## DESCRIPTION OF THE TASK
Every record here needs to be duplicated exactly.

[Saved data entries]
★ ★ ★ ★ ★

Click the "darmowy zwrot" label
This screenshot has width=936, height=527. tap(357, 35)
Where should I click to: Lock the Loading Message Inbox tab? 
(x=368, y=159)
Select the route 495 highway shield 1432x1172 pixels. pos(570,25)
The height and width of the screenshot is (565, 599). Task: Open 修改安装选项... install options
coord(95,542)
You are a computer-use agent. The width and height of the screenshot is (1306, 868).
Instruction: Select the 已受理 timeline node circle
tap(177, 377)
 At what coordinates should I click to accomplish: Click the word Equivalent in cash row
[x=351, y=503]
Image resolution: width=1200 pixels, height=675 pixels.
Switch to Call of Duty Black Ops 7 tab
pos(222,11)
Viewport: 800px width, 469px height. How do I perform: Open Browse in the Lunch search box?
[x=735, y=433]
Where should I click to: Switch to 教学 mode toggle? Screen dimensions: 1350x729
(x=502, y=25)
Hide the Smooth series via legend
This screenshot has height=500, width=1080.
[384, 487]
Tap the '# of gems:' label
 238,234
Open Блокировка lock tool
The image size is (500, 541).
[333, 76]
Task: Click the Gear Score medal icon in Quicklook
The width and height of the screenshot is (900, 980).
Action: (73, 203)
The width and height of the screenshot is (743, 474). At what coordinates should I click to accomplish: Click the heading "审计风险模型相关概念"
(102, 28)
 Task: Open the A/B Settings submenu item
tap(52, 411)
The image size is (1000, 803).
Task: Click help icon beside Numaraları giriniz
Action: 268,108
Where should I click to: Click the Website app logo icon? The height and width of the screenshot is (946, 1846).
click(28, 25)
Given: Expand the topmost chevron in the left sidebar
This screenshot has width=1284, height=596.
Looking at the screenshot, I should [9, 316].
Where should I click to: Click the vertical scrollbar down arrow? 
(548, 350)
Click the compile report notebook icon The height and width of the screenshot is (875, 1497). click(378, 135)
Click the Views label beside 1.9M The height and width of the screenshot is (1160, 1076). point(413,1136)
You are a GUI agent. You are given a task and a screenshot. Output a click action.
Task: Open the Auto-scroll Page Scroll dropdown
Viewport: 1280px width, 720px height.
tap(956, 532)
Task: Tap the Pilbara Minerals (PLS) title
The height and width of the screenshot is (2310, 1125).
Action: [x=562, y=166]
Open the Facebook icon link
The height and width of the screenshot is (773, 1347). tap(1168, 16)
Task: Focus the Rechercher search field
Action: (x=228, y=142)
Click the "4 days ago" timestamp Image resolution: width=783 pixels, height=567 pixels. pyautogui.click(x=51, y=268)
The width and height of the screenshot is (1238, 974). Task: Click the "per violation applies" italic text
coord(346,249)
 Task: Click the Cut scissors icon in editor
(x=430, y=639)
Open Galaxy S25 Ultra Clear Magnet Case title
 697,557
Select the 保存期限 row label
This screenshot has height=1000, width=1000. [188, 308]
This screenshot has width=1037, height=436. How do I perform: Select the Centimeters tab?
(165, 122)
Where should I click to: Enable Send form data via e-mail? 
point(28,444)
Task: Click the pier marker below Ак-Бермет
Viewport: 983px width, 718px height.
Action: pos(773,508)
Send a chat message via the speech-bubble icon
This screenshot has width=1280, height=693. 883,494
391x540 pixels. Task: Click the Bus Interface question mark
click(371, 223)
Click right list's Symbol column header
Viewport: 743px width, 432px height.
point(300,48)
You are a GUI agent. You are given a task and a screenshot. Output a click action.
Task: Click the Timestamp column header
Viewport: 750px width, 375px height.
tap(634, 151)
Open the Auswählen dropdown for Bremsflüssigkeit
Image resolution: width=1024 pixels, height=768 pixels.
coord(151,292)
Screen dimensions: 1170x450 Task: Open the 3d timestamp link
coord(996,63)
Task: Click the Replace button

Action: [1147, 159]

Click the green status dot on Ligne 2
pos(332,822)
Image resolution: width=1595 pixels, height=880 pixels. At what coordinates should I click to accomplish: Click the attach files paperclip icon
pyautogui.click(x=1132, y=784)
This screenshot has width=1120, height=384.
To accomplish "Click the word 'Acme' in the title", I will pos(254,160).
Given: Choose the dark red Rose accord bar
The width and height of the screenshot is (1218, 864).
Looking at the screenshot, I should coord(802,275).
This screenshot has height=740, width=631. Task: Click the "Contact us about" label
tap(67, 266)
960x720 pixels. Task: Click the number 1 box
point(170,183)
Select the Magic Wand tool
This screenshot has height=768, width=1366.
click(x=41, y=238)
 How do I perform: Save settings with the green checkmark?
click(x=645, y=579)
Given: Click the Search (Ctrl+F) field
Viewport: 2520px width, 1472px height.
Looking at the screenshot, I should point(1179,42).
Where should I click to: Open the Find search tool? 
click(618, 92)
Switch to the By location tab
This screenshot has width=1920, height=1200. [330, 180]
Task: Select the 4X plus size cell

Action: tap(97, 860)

★ ★ ★ ★ ★

## SOLVED EXERCISE
Click the "darmowy zwrot" label
This screenshot has width=936, height=527. tap(357, 35)
Where should I click to: Lock the Loading Message Inbox tab? 
(x=368, y=159)
Select the route 495 highway shield 1432x1172 pixels. pos(570,25)
The height and width of the screenshot is (565, 599). Task: Open 修改安装选项... install options
coord(95,542)
You are a computer-use agent. The width and height of the screenshot is (1306, 868).
Instruction: Select the 已受理 timeline node circle
tap(177, 377)
 At what coordinates should I click to accomplish: Click the word Equivalent in cash row
[x=351, y=503]
Image resolution: width=1200 pixels, height=675 pixels.
Switch to Call of Duty Black Ops 7 tab
pos(222,11)
Viewport: 800px width, 469px height. How do I perform: Open Browse in the Lunch search box?
[x=735, y=433]
Where should I click to: Switch to 教学 mode toggle? Screen dimensions: 1350x729
(x=502, y=25)
Hide the Smooth series via legend
This screenshot has height=500, width=1080.
[384, 487]
Tap the '# of gems:' label
 238,234
Open Блокировка lock tool
The image size is (500, 541).
[333, 76]
Task: Click the Gear Score medal icon in Quicklook
The width and height of the screenshot is (900, 980).
Action: (73, 203)
The width and height of the screenshot is (743, 474). At what coordinates should I click to accomplish: Click the heading "审计风险模型相关概念"
(102, 28)
 Task: Open the A/B Settings submenu item
tap(52, 411)
The image size is (1000, 803).
Task: Click help icon beside Numaraları giriniz
Action: 268,108
Where should I click to: Click the Website app logo icon? The height and width of the screenshot is (946, 1846).
click(28, 25)
Given: Expand the topmost chevron in the left sidebar
This screenshot has width=1284, height=596.
Looking at the screenshot, I should [9, 316].
Where should I click to: Click the vertical scrollbar down arrow? 
(548, 350)
Click the compile report notebook icon The height and width of the screenshot is (875, 1497). click(378, 135)
Click the Views label beside 1.9M The height and width of the screenshot is (1160, 1076). point(413,1136)
You are a GUI agent. You are given a task and a screenshot. Output a click action.
Task: Open the Auto-scroll Page Scroll dropdown
Viewport: 1280px width, 720px height.
tap(956, 532)
Task: Tap the Pilbara Minerals (PLS) title
The height and width of the screenshot is (2310, 1125).
Action: [x=562, y=166]
Open the Facebook icon link
The height and width of the screenshot is (773, 1347). tap(1168, 16)
Task: Focus the Rechercher search field
Action: (x=228, y=142)
Click the "4 days ago" timestamp Image resolution: width=783 pixels, height=567 pixels. pyautogui.click(x=51, y=268)
The width and height of the screenshot is (1238, 974). Task: Click the "per violation applies" italic text
coord(346,249)
 Task: Click the Cut scissors icon in editor
(x=430, y=639)
Open Galaxy S25 Ultra Clear Magnet Case title
 697,557
Select the 保存期限 row label
This screenshot has height=1000, width=1000. [188, 308]
This screenshot has width=1037, height=436. How do I perform: Select the Centimeters tab?
(165, 122)
Where should I click to: Enable Send form data via e-mail? 
point(28,444)
Task: Click the pier marker below Ак-Бермет
Viewport: 983px width, 718px height.
Action: pos(773,508)
Send a chat message via the speech-bubble icon
This screenshot has width=1280, height=693. 883,494
391x540 pixels. Task: Click the Bus Interface question mark
click(371, 223)
Click right list's Symbol column header
Viewport: 743px width, 432px height.
point(300,48)
You are a GUI agent. You are given a task and a screenshot. Output a click action.
Task: Click the Timestamp column header
Viewport: 750px width, 375px height.
tap(634, 151)
Open the Auswählen dropdown for Bremsflüssigkeit
Image resolution: width=1024 pixels, height=768 pixels.
coord(151,292)
Screen dimensions: 1170x450 Task: Open the 3d timestamp link
coord(996,63)
Task: Click the Replace button

Action: [1147, 159]

Click the green status dot on Ligne 2
pos(332,822)
Image resolution: width=1595 pixels, height=880 pixels. At what coordinates should I click to accomplish: Click the attach files paperclip icon
pyautogui.click(x=1132, y=784)
This screenshot has width=1120, height=384.
To accomplish "Click the word 'Acme' in the title", I will pos(254,160).
Given: Choose the dark red Rose accord bar
The width and height of the screenshot is (1218, 864).
Looking at the screenshot, I should coord(802,275).
This screenshot has height=740, width=631. Task: Click the "Contact us about" label
tap(67, 266)
960x720 pixels. Task: Click the number 1 box
point(170,183)
Select the Magic Wand tool
This screenshot has height=768, width=1366.
click(x=41, y=238)
 How do I perform: Save settings with the green checkmark?
click(x=645, y=579)
Given: Click the Search (Ctrl+F) field
Viewport: 2520px width, 1472px height.
Looking at the screenshot, I should point(1179,42).
Where should I click to: Open the Find search tool? 
click(618, 92)
Switch to the By location tab
This screenshot has width=1920, height=1200. [330, 180]
Task: Select the 4X plus size cell

Action: tap(97, 860)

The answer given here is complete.